* What to work on *
Arrange every line of the records below as a Markdown table with two columns, "Row" for the row number and "Line" for the line itself. Skip blank lines and leave the pictures out of your answer.

* Data for the task *
* Start *
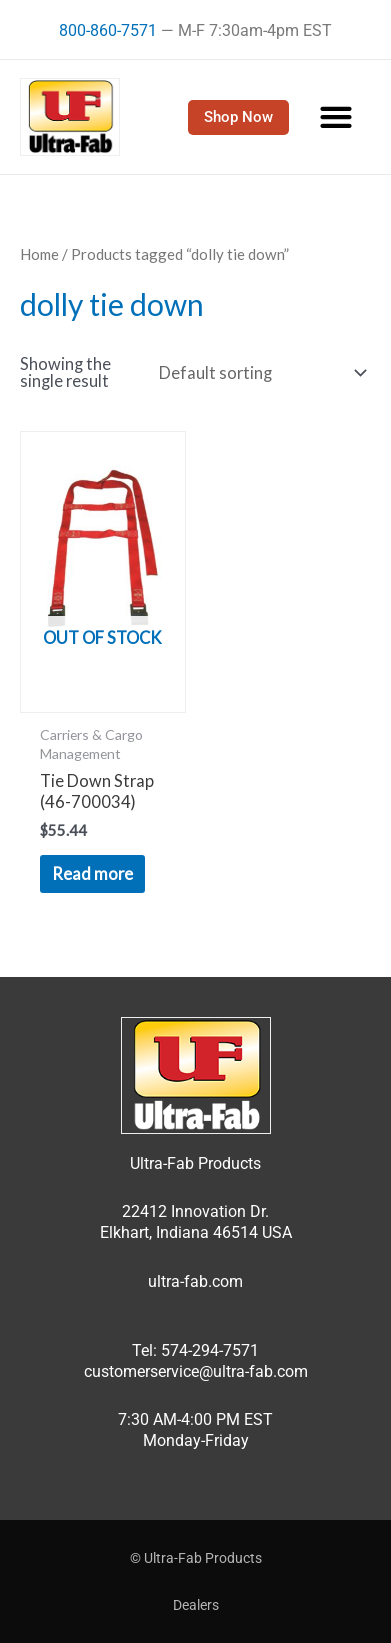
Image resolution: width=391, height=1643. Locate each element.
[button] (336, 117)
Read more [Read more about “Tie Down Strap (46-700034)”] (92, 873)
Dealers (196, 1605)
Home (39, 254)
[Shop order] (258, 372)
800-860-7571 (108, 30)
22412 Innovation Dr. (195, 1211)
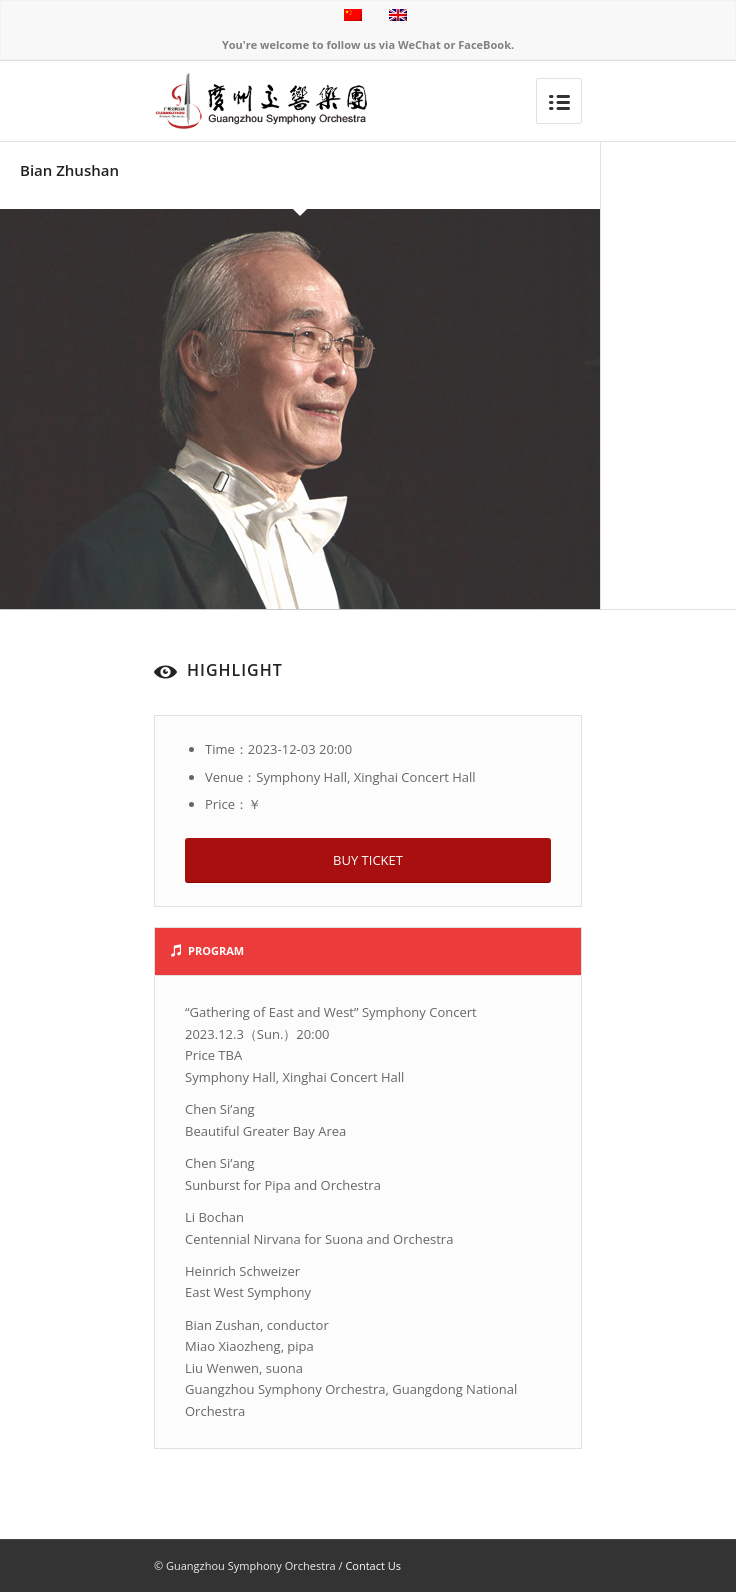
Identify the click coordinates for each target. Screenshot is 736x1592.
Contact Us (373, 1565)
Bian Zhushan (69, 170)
* End *
* Complete output *
| Row | Line |
|---|---|
| 1 | Image resolution: width=391, height=1643. Locate each element. |
| 2 | [button] (336, 117) |
| 3 | Read more [Read more about “Tie Down Strap (46-700034)”] (92, 873) |
| 4 | Dealers (196, 1605) |
| 5 | Home (39, 254) |
| 6 | [Shop order] (258, 372) |
| 7 | 800-860-7571 (108, 30) |
| 8 | 22412 Innovation Dr. (195, 1211) |
| 9 | Identify the click coordinates for each target. Screenshot is 736x1592. |
| 10 | Contact Us (373, 1565) |
| 11 | Bian Zhushan (69, 170) |